William Shakespeare’s Julius Caesar is about the death of a tyrant, but its title character is not its central protagonist. Shakespeare’s play focuses instead on two of the leaders of the conspiracy: Gaius Cassius and Marcus Brutus. Cassius’ antipathy towards Caesar is personal; he seems jealous that Caesar is treated like “a god” when in fact he’s very much a man who once needed Cassius’ help swimming across a river. Brutus, on the other hand, fears demagoguery, the political power of the mob, and the dangers of monarchy: “I do fear the people / Choose Caesar for their king.”
Many productions give Julius Caesar a modern spin to make the threat of Caesar’s autocracy more visceral. In his 1937 Mercury Theatre production, Orson Welles gave the play a fascistic makeover that evoked both Mussolini’s Italy and Nazi Germany. He even had Cinna the Poet’s death come, not at the hands of a frenzied mob of “the people” so feared by Brutus (as in Shakespeare’s play), but from a Gestapo-like police force.
In 2017, the Public Theater’s annual Shakespeare in the Park production in New York City presented a Caesar who in costume and mannerisms was clearly supposed to be Donald Trump, accompanied by a Slavic-accented Calphurnia. This caused both amusement and outrage, with critics claiming that liberal-leaning theaters would never have done something similar with a Caesar dressed to look like Barack Obama. Except…an Acting Company production presented by the Guthrie Theater in 2012 did exactly that without a fraction of outrage.

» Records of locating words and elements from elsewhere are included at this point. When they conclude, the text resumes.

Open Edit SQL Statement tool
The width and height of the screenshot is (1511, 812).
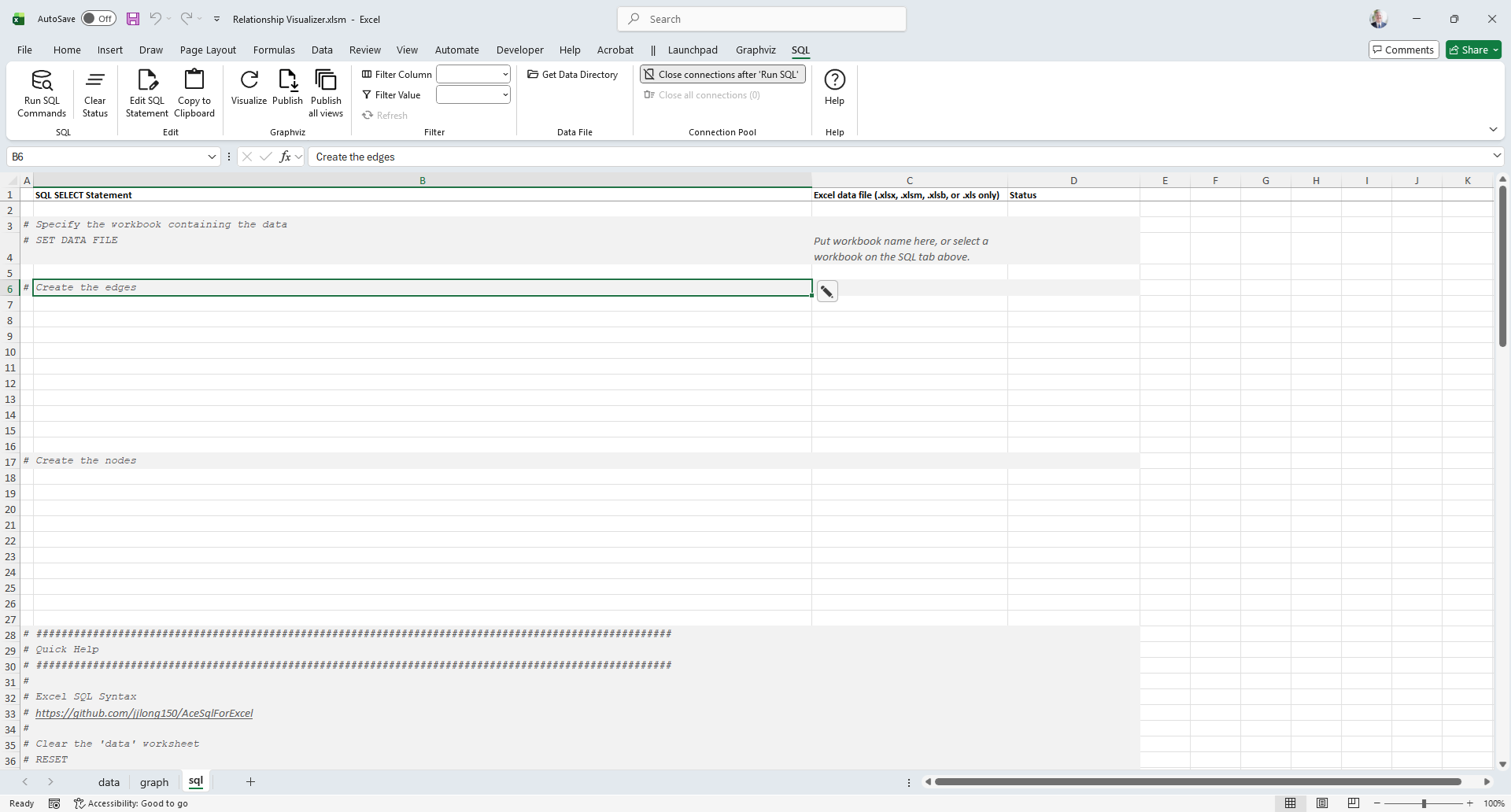(x=147, y=81)
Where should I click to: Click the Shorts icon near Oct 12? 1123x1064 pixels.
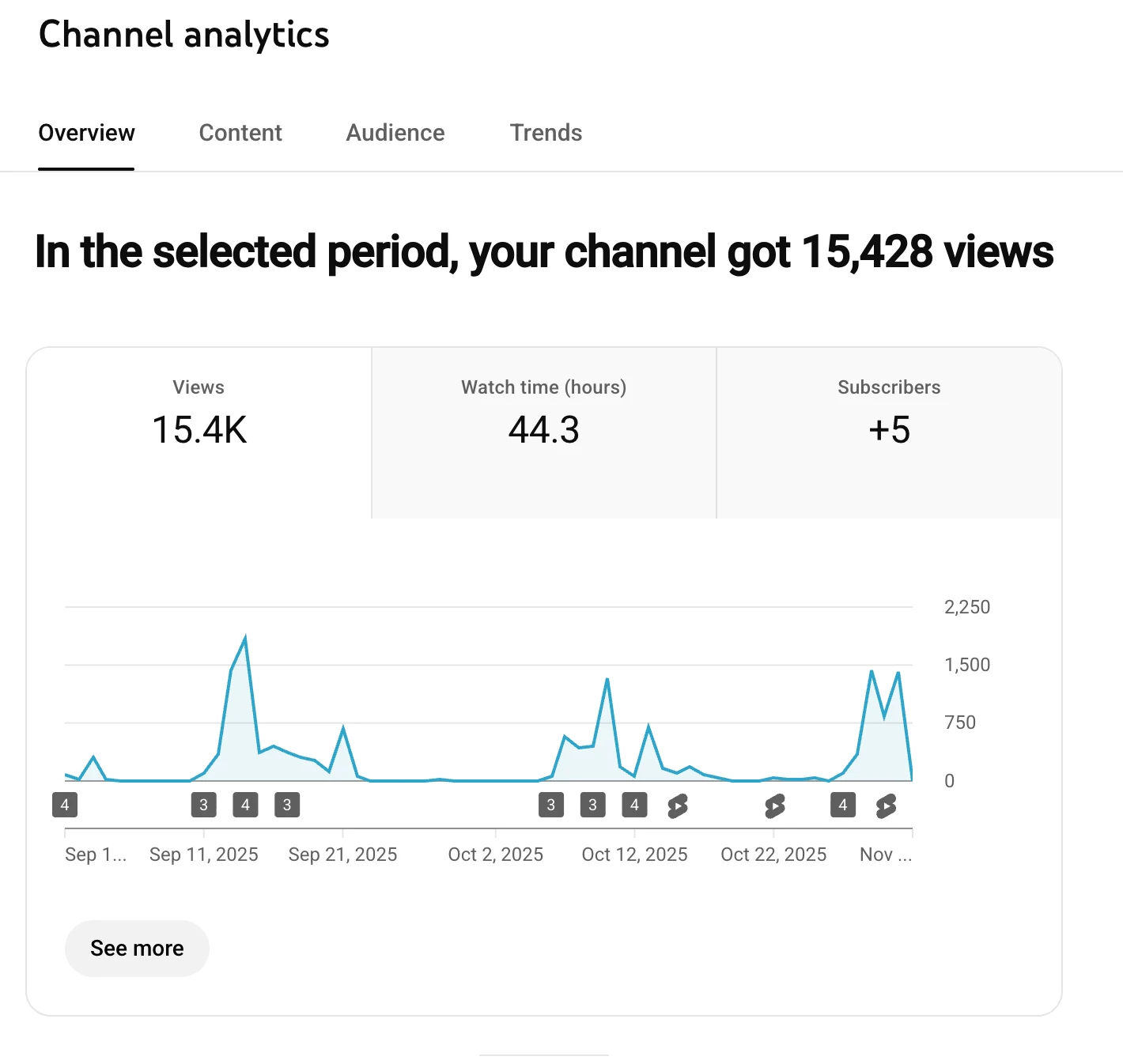tap(677, 806)
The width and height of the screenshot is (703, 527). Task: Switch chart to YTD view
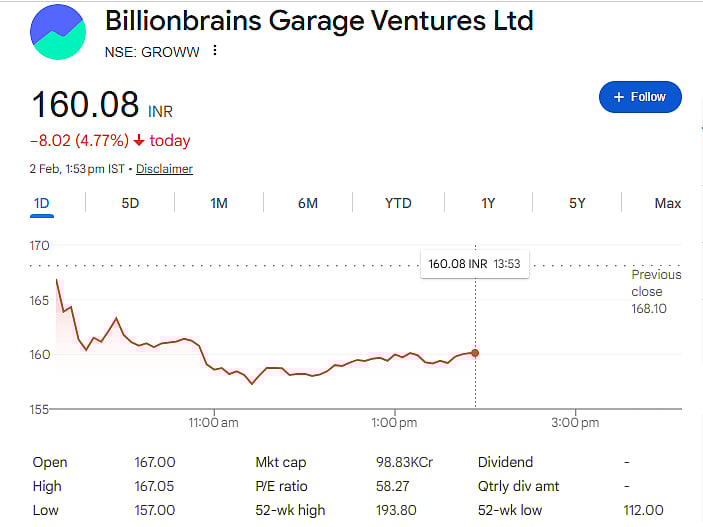[x=398, y=203]
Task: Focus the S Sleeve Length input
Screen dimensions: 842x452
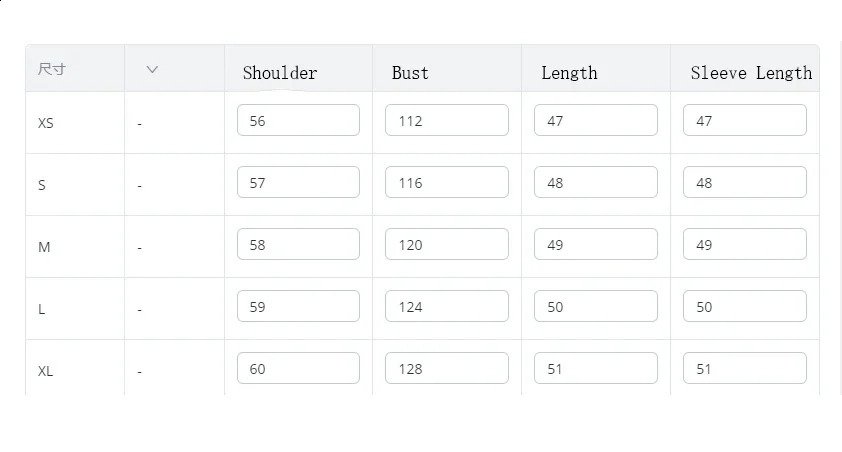Action: coord(744,182)
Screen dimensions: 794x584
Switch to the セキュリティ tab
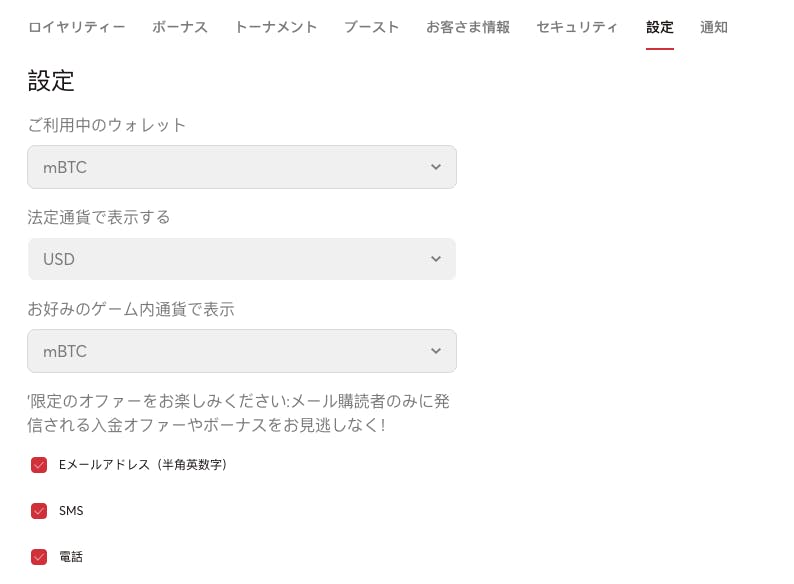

It’s appealing to recast the Roman Empire into something more recent and specific, but the danger of characterizing Caesar as a World War II-era fascist or a recent/current American president is that it can shift an audience’s focus and sympathy over to the victim. If Shakespeare had written a play about the dangers of assassinating Queen Elizabeth, he’d have been thrown in the Tower for even portraying such a thing, and audiences (and the Crown) would have been too outraged to catch the play’s very clear warning about the dangers and consequences of using violence to achieve political aims. Visually transforming Caesar into a contemporary analogue risks weakening the play’s argument by tying the story of Caesar too specifically to the modern moment, something the play already does by making the Roman Empire a metaphor for all eras.

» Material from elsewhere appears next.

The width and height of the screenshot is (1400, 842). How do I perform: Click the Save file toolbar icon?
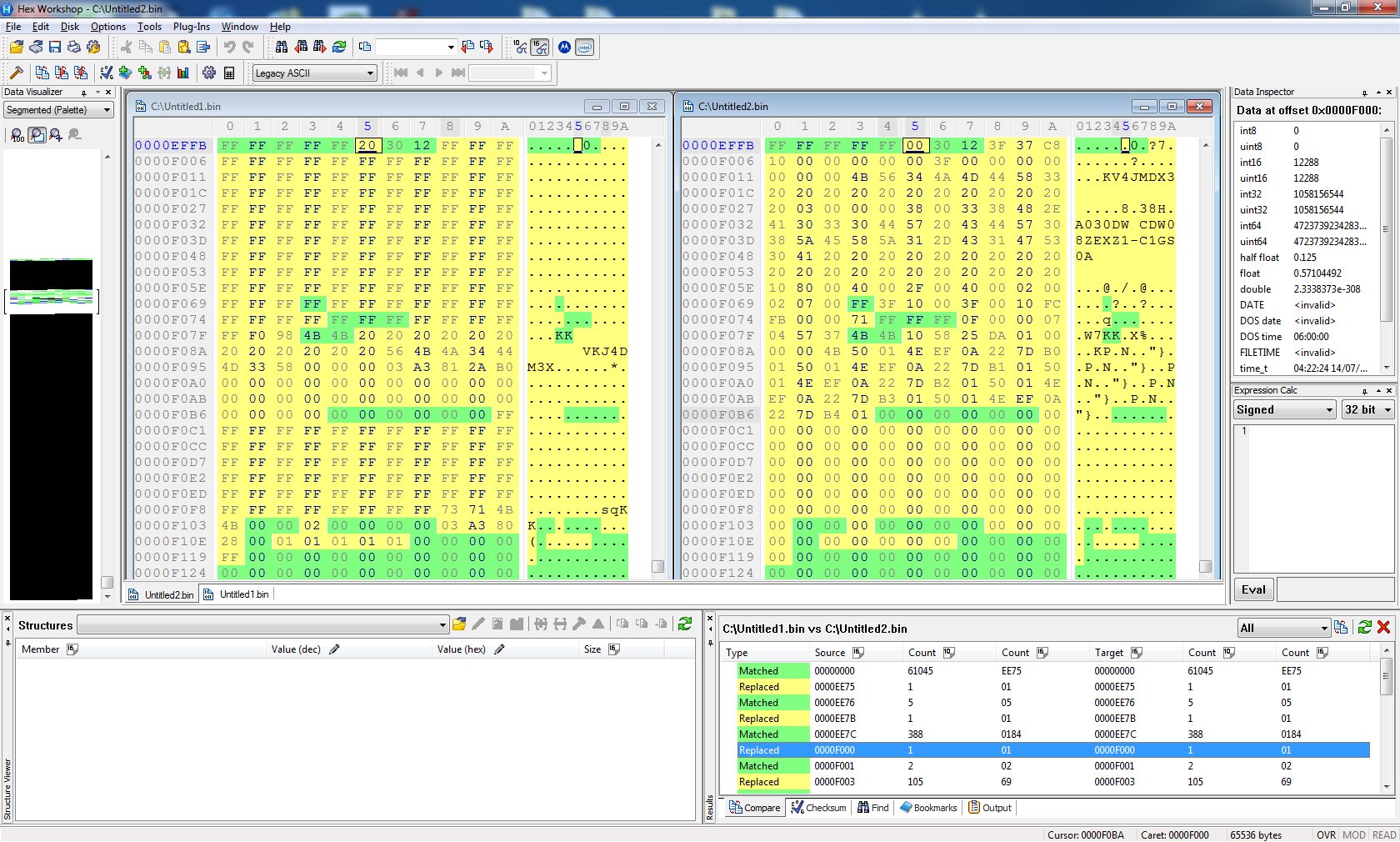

Perhaps most successful at avoiding this trap was Chicago’s Writers Theatre production, which ran in the two months leading up to the 2016 presidential election. Dressed in modern clothes with a Latino actor cast as Caesar, iPhone videos projected onto large monitors, and occasional banners reading “Make Rome Great Again!”, the contemporary parallels were present but not overpowering. More satisfyingly, adapters and co-directors Michael Halberstam and Scott Parkinson focused the script more clearly and specifically on Cassius and Brutus as dual protagonists. They also clarified the relationship between Octavius and Marc Antony by bringing in language from Shakespeare’s Antony and Cleopatra.

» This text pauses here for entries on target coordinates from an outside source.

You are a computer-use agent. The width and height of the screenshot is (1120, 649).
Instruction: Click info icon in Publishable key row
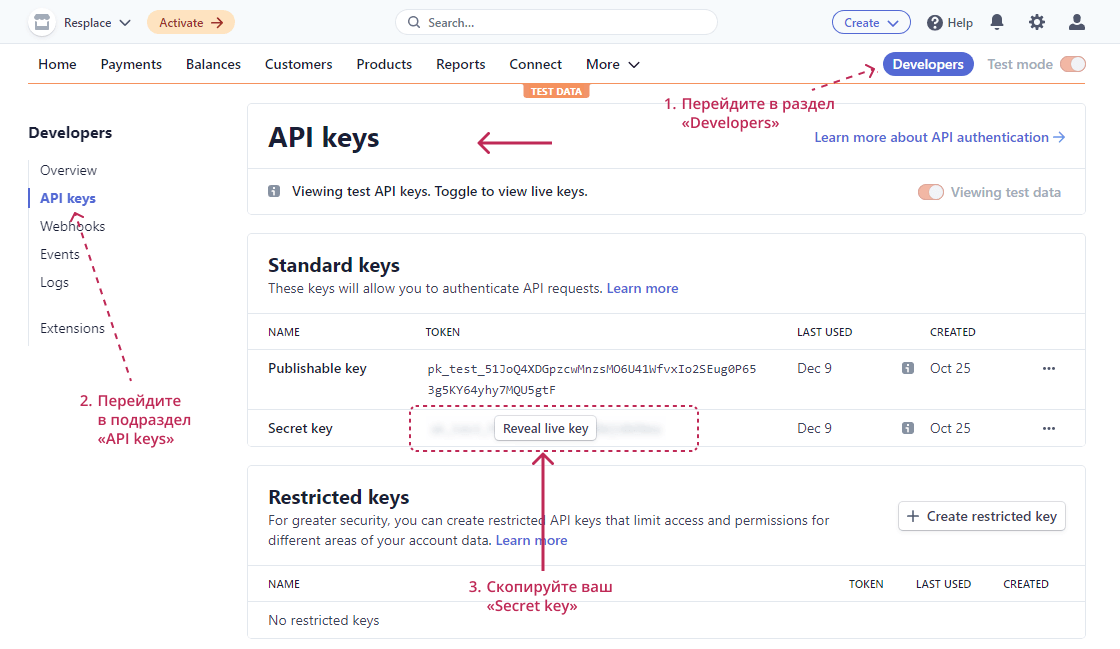tap(908, 368)
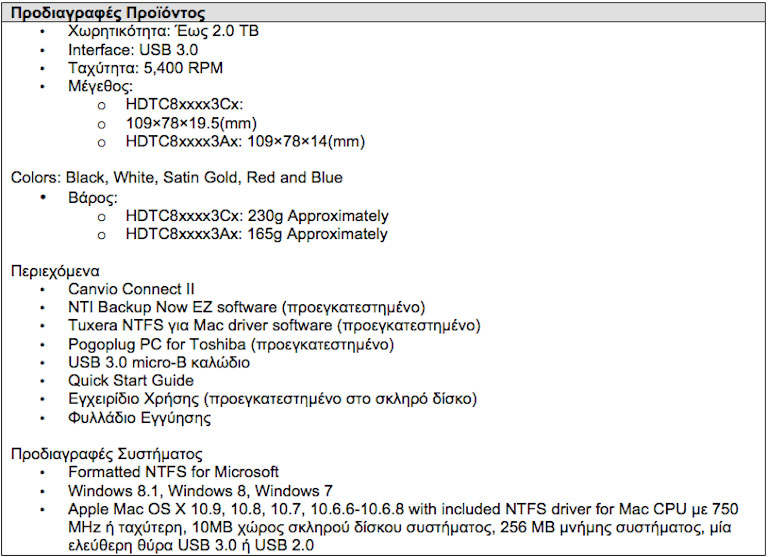Click the '165g Approximately' weight line

click(257, 234)
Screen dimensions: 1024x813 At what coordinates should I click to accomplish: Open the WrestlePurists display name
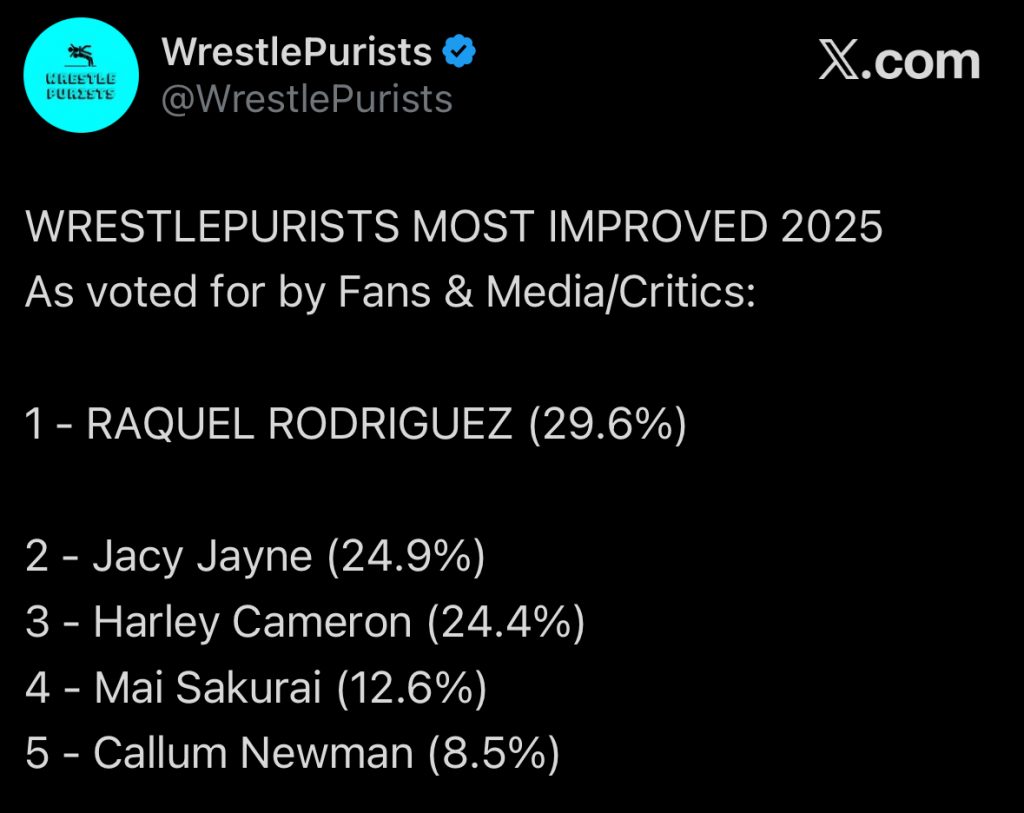297,52
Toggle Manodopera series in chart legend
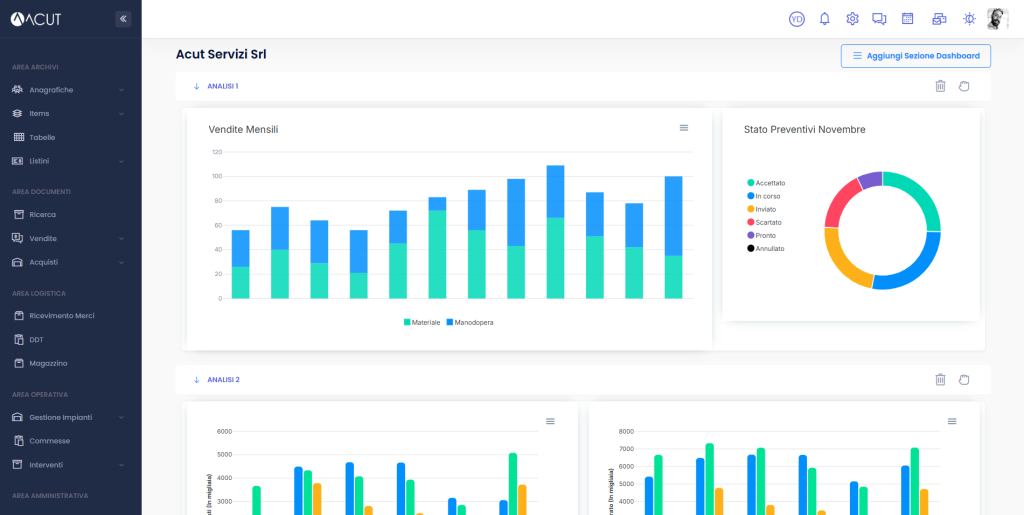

In an episode of my Reduced Shakespeare Company Podcast, Parkinson (who also played Cassius) discussed the play’s confusing elements from the viewer’s perspective, especially after the assassination when “suddenly there are all these new characters that get introduced and they have all these names that you’re trying to follow …The story you start with, which to me is the story of Brutus and Cassius, gets a little diffused and a little lost.”
Parkinson’s and Halberstam’s adaptation kept the focus where it should be: On the unintended consequences and personal tragedy of Shakespeare’s dual protagonists. Without changing any of Shakespeare’s words, Brutus and Cassius ran on to each other’s swords, ending their journey — and the play — together.
Another historical assassin, John Wilkes Booth, famously shouted “Sic semper tyrannis!” — “Thus always to tyrants!” — as he leapt to the stage after shooting Abraham Lincoln at Ford’s Theatre. The moral of Shakespeare’s tragedy, which reveals assassination’s grievous repercussions for both individuals and empires, might well be “ita semper interfectoribus” — “Thus always to assassins.”